In GR it is immaterial whether one describes a "force" as an "inertial force" or a gravitational field. All one "knows" is whether one is accelerated relative to an inertial frame: more fully: suppose one carries a "reference frame" with oneself (imagine a set of straight measuring rods representing the $x, y, z$ axes. Then this system of rods is an "inertial frame" iff all of its points move along spacetime geodesics as defined by the Einstein field equations. This can be worded more technically: the co-ordinate's sytem's origin follows a spacetime geodesic in the manifold and the spacetime manifold tangent vectors represented by each rod are Lie dragged by the system of geodesics.

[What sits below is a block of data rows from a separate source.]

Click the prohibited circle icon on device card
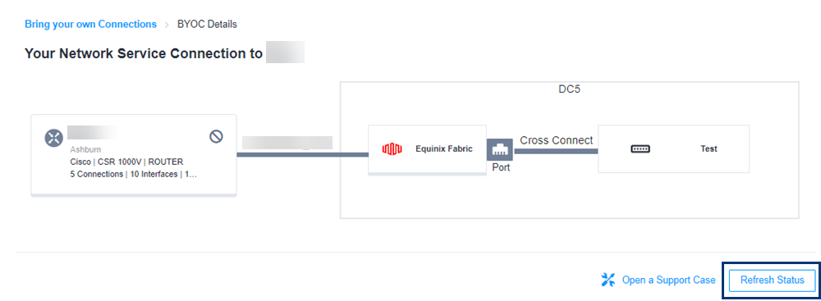This screenshot has height=301, width=821. pos(216,137)
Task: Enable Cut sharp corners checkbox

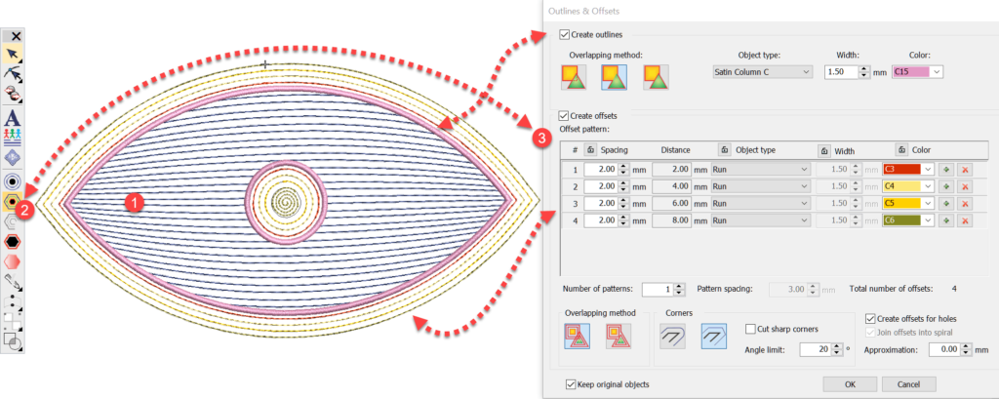Action: (x=750, y=328)
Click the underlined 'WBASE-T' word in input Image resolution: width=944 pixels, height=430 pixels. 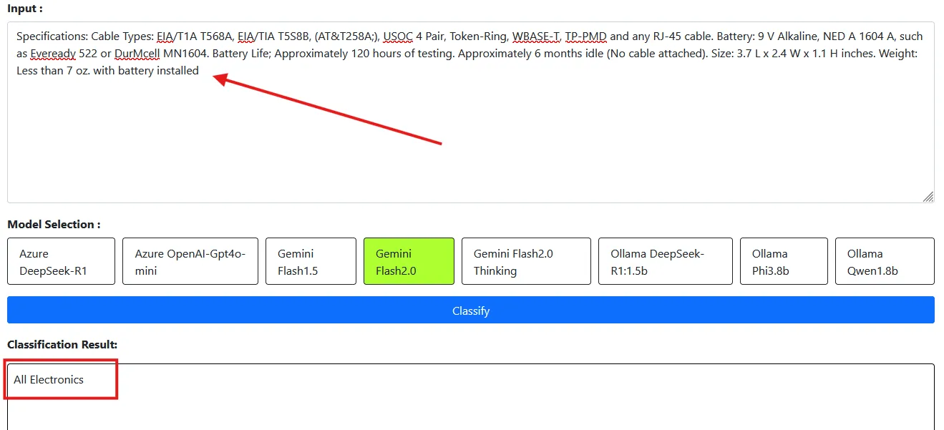click(x=535, y=36)
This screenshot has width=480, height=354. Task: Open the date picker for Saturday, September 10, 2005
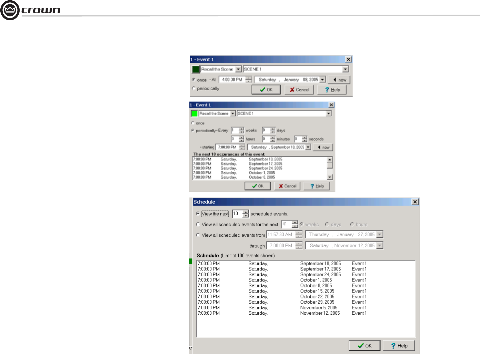tap(308, 147)
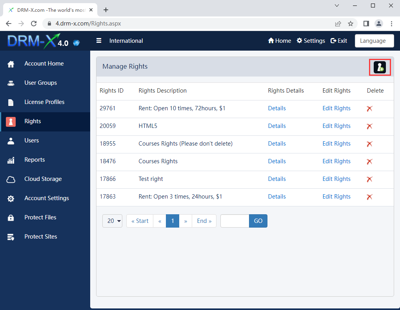Click Edit Rights for Courses Rights 18476

[x=336, y=161]
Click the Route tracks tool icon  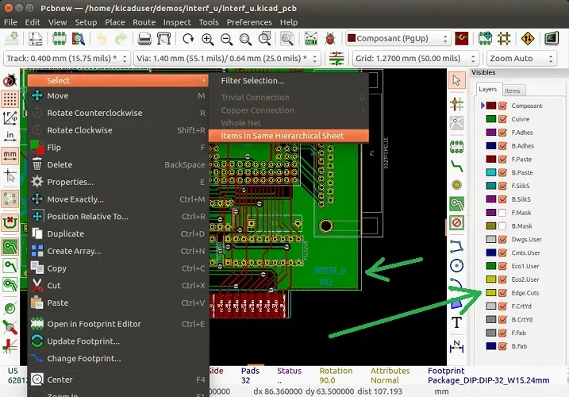(x=457, y=166)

A point on your bucket's rotational axis may well move along a geodesic, but there is, in GR, an "absolute" notion of rotation insofar that one could detect rotation with respect to the system of rods I described above. So all points on the rotation axes follow geodesics, but molecules of water away from the axis follow helices relative to the geodesics swept out by each point on our measuring rods.
Think of GR as an "application note" to go with Newton's and Euler's first and second laws. GR tells us what the inertial frames are: i.e. the definition of when and where Newton's first law and its rotational analogue apply. Then we apply Newton's and Euler's second laws (locally) to deduce all motion relative to these inertial frames: acceleration is then what we measure with an accelerometer. Whether we sit stationary relative to the surface of the Earth or accelerate uniformly in deep space at $g$ metres per second has the same physical description from this standpoint. Note that spacetime has to be locally flat, i.e. Minkowskian over the scale of the description of the accelerated motion for this way of thinking to apply (as it will be if we consider small enough "chunks" or "stages" of the motion): we can think of this description as applying in the tangent space to the spacetime manifold. In general, we'd have to update our inertial frame and reapply this thinking repeatedly if we follow an accelerated motion over longer scales in spacetime: this is what I meant by "applying locally".
Weird though it may be, if two spaceships met in deep space and were spinning relative to one another, from a wholly kinematic standpoint, we couldn't say which were rotating and which were not. But GR does not agree with this: one spaceship can be still relative to the Lie-dragged co-ordinates and so those riding in it will not feel a force and be in freefall with their lunch and coffee floating around them! Acceleration in GR is, in the sense (IMO the only one that matters) of what a system of accelerometers will tell us, absolute. See Mark Eichenlaub's wonderful answer here for more. I think this is likely what Lionel's answer meant about deep rabbit holes and Mach's principle - but, hey, you should follow Alice, drink all the bottles you find and look it up. Mach's principle, as far as I understand, tells against Einstein's general relativity and recently is being found to gainsay the observed results of gravity probe B (see Wiki page) so it is now falsified where GR is not, but it's thoroughly interesting from an historical perspective and from the standpoint of getting into the head of a very bright and altogether originally-thinking person (Ernst Mach).
Interestingly, the Lie dragging condition this is another way of saying that the torsion is nought in GR: other gravitational theories (which I know nothing of) such as Einstein-Cartan theory have nonzero torsion in some conditions although I believe in deep "empty" space there is still no torsion.